Advanced data modeling from NoSQL

In this chapter you will understand the principles of the newly introduced feature available starting from version 1.4 specifically designed for a wide range of data modeling/data transformation applications: we named this feature Advanced Data Modeling. All of the operations involved in those features are performed on the fly without involving local caches or any form of persistence inside Gluesync, this makes the overall process faster, more secure and more consistent.

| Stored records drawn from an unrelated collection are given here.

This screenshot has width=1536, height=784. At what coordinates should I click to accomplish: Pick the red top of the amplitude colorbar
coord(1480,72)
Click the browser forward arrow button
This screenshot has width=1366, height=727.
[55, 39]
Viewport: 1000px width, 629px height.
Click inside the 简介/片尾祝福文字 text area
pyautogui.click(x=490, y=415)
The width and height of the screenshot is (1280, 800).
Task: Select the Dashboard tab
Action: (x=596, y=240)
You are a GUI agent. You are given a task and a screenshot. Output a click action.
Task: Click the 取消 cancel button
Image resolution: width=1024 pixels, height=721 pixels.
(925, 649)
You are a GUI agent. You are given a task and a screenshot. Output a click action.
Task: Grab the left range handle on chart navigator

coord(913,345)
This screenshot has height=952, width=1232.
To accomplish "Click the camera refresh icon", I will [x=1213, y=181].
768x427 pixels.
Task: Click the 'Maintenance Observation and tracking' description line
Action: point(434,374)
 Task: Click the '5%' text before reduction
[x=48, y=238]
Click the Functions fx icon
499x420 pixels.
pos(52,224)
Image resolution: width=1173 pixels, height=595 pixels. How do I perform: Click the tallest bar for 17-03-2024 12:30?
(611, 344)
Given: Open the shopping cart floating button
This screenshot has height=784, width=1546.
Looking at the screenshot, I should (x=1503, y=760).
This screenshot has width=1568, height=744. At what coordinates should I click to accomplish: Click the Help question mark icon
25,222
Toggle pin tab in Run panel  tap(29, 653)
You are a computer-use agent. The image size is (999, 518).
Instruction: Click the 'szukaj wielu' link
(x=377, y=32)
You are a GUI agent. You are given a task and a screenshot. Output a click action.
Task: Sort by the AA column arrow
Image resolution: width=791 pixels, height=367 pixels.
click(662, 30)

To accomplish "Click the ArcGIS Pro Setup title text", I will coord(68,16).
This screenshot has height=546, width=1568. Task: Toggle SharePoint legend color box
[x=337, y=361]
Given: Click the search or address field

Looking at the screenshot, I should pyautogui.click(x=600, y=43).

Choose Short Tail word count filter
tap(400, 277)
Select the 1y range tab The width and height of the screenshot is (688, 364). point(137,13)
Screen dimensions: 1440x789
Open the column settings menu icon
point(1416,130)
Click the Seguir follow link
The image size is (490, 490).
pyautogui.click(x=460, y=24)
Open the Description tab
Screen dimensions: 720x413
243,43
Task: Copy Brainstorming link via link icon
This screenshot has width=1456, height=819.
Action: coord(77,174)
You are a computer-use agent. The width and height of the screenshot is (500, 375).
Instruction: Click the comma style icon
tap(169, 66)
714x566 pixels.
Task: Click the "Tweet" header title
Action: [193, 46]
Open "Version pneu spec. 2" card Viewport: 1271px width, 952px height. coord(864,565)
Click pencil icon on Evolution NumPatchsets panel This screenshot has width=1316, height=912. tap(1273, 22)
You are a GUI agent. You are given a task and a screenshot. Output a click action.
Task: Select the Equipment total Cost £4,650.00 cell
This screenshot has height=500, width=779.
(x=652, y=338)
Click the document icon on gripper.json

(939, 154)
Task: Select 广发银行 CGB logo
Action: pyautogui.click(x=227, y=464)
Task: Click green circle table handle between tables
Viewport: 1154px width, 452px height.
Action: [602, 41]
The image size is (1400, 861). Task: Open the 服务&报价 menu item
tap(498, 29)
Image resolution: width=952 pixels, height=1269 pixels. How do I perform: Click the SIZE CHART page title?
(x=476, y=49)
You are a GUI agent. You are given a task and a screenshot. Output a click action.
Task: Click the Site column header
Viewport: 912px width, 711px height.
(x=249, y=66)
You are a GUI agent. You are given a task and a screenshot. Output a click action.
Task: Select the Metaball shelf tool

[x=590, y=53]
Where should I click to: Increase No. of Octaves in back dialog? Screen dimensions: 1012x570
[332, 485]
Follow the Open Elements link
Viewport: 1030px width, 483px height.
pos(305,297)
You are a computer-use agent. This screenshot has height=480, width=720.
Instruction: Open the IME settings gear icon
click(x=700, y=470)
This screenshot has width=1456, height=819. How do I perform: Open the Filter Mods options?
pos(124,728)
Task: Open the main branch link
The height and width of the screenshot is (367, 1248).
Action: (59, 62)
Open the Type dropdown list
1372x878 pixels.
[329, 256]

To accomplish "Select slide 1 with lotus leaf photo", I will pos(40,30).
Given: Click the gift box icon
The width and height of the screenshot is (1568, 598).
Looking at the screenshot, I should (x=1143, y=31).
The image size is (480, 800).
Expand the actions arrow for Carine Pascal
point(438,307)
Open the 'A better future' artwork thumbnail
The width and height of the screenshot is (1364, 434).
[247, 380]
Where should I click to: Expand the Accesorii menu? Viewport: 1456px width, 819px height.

Data modeling in Gluesync makes use of what we call virtual entities, if you’re not familiar with it we suggest having a look at this page, it will take less than 1 minute to read.

Advanced data modeling

When we designed the new data modeling feature we took into consideration a few main aspects, like:

  • freedom to define relationships between tables;

  • Choose either data should be represented nested in different levels of deep or just flat;

  • compatibility across multiple sources: not only RDBMS but also NoSQL databases;

  • easiness to hand-write but also future-proof when it will be managed via an API / GUI;

  • fast to compute;

  • no new language to learn: SQL-like statements easy to recall;

  • easy to extend in the future;

Taking these as main principles we come up with a meta-description language that is now the core foundation of that functionality.

See it in action here in this video:

The meta description language

The description language helps you define what will be the content of your virtual entity that will then become tables-rows-columns objects.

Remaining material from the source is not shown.